# IronMan Advanced MultiGym



## ABD9 (Aug 16, 2010)

>> IronMan Advanced Multigym [ironMan Advanced Multigym heavy 150lb weight stack20 workouts in 1 machinepadded arm rest for bicep curlsadvanced pulley system so no playing with cablessolid constructiontough box section steelFREE DELIVERY] - £209.99 : Sp

Anybody know if this is a decent buy? I cant find any reviews online and dunno if its worth the risk. If not does anyone know of a decent multigym under £300?


----------



## Ghost1466867995 (Jul 27, 2010)

just buy a bench.. bar and some plates.. you will out grow that sooner than u think.


----------



## ABD9 (Aug 16, 2010)

Hi,

I dont want to overly bulk up - need to tone out first and was thinking about getting it to help work pecs and supplement squats with leg curl. I currently only weigh about 65kg, and am looking to get no heavier than lower 70s. Do you reckon itd be a good buy for considering that?


----------



## Fitz13 (Jul 14, 2011)

I'm with ghost on this one. Even if you don't want to bulk up loads a bench and some adjustable Dumbells would be all you'd need and be a half of the price.

Dumbell Squats

Dumbell Lunges

Bent over Dumbell Row

Dumbell Shoulder Press

Dumbell Bench Press

Bicep Curls

Over head tricep extensions


----------



## ABD9 (Aug 16, 2010)

Thanks for your help think Ill go for the bench then


----------



## crazycal1 (Sep 21, 2005)

wow strange misconception that free weights will bulk you too much..
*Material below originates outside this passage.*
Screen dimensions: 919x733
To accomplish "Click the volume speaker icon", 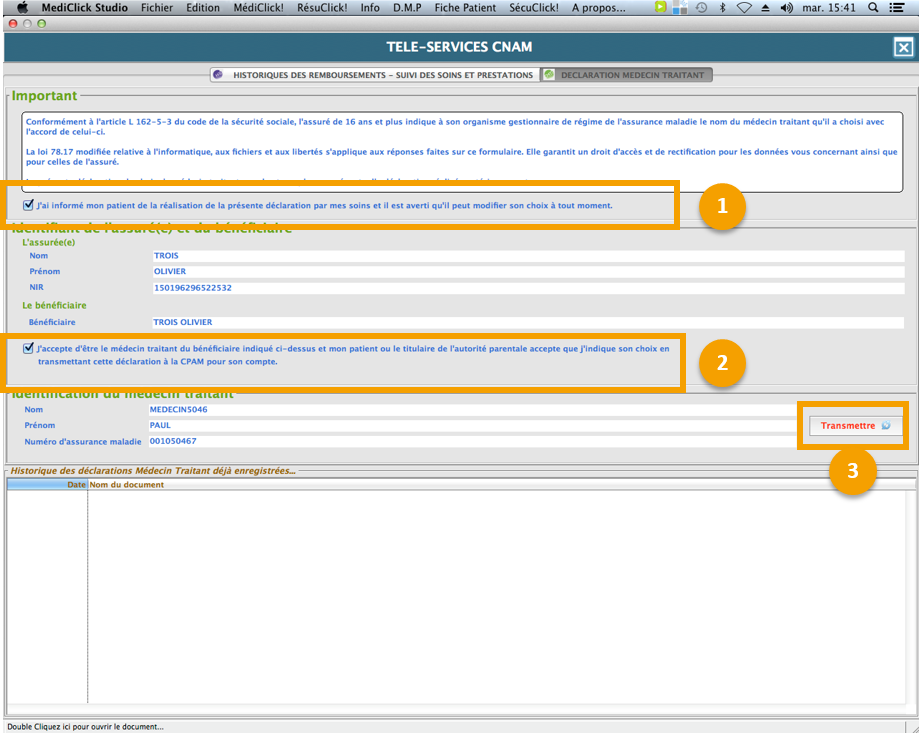I will pos(786,7).
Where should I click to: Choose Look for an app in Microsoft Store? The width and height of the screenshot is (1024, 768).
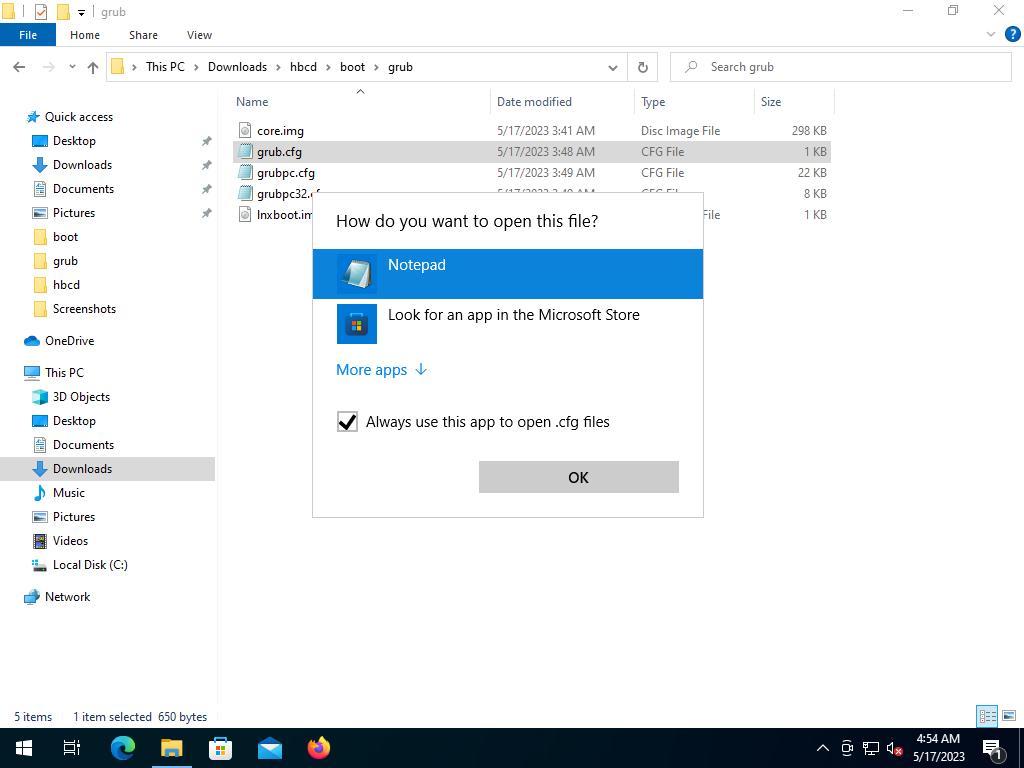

lmfao there aint many on here that have that prob lol


----------



## ABD9 (Aug 16, 2010)

TheCrazyCal said:


> wow strange misconception that free weights will bulk you too much..
> 
> lmfao there aint many on here that have that prob lol


I dont expect free weights to bulk me up too much I just meant that I think the resistance on the multigym would be enough for me


----------



## thetong6969 (Nov 23, 2008)

multi gym i attached to a wall once and pulled it off after a light back workout lol

free weights if you feel its no good for chest you can always wack a load in a rucksack and push ups lol


----------